The ability to look up concepts in a terminology system, to resolve the relationships between two or more concepts, the
expansion of a valueset definition, their maintenance across versions over time are but some of the basic operations that  
would be beneficial to the components and services supporting an application.

Candidate components include, but are not limited to:

  • Terminology system curation tools
  • Knowledge artifact authoring tools (e.g. rules, quality measures, etc..)
  • (Synthetic) Data curation tools
  • Data repositories implementing "semantic" queries (e.g. FHIR servers)
  • Knowledge execution runtime (e.g. CDS engines)
  • Data validation and conformance implementations (e.g.
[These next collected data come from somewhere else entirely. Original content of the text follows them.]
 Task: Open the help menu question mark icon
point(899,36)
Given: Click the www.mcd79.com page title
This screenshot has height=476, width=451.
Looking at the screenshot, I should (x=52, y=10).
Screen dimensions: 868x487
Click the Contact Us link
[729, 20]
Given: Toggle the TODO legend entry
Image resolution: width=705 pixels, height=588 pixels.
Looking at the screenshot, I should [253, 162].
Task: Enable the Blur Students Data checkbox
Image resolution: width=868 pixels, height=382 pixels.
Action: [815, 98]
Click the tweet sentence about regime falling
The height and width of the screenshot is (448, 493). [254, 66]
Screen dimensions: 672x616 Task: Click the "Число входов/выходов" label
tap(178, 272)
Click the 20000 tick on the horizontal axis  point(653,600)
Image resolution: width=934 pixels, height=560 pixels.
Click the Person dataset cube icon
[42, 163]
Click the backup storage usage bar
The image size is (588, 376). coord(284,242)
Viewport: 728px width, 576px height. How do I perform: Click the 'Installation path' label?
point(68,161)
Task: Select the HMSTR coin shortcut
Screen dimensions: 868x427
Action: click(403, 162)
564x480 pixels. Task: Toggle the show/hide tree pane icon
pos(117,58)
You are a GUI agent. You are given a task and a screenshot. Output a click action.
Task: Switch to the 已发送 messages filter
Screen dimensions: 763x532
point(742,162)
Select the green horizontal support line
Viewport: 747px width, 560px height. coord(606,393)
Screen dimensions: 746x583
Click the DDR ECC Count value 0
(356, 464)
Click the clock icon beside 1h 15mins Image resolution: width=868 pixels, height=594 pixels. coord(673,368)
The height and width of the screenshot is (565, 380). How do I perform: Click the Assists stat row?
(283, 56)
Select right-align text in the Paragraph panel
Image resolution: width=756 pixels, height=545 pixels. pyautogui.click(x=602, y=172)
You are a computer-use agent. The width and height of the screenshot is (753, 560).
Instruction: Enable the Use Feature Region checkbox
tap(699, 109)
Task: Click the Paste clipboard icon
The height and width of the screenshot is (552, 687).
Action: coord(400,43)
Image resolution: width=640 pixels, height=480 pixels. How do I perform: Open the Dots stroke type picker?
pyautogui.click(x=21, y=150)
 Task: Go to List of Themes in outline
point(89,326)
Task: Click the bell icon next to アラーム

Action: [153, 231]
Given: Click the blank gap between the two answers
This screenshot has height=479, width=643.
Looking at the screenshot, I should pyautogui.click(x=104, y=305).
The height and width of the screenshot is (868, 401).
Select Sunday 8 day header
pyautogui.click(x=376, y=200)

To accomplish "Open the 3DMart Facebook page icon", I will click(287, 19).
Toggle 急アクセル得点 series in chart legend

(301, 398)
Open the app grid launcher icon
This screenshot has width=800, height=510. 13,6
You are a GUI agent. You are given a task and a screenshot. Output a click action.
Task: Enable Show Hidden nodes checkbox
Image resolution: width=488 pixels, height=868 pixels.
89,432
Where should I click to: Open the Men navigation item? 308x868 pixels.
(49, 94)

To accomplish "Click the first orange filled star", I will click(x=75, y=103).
FHIR validation based on profiles)
  • Data Aggregation systems e.g. supporting dashboard-like applications
  • Data normalization / alignment / transreption, both offline and online 

Requirements:

High level functional requirements for a terminology service include:

  • Resolving codes into concept (descriptions)
  • Resolving subsumption and other "semantic" queries between concepts
  • Resolving and expanding valuesets, supporting operations between them
  • Maintaining terminology systems, with provenance and versioning
  • Supporting mappings between terminology systems

From an integration perspective, several patterns have emerged as desirable, which
result in a variety of non-functional requirements:

  • Terminology resolution as a centralized (web) service in a SOA
  • Terminology as a component in a tightly coupled architecture
  • Terminology as an in-memory application feature
  • Hybrid combinations of the above

  • High-throughput online systems, mostly focused on resolving relationships
    between coded concepts and valuesets (e.g. to support semantic queries or CDS)
  • Low-throughput online systems, mostly focused on lookups (e.g. to support CDS authoring tools)
  • Low-throughput offline systems, mostly focused on maintenance (e.g. to support maintenance tools)


Candidate Specifications:

Known Service Implementations :

Content:

 

Current action items:

  • Evaluate FHIR TS as a runtime API for applications
  • Evaluate candidate implementations
     
  • Work with the terminology content WG to define the "endorsed" content, if any 
  • Evaluate, provide feedback and assist with the evolution of the candidate specifications
    • CTS-2 consolidation roadmap
  • Define a test framework to validate the functionality of a candidate implementation for the purpose of use by an application

References and Links:

An initial email thread discussing the topic (Oct 29, 2015)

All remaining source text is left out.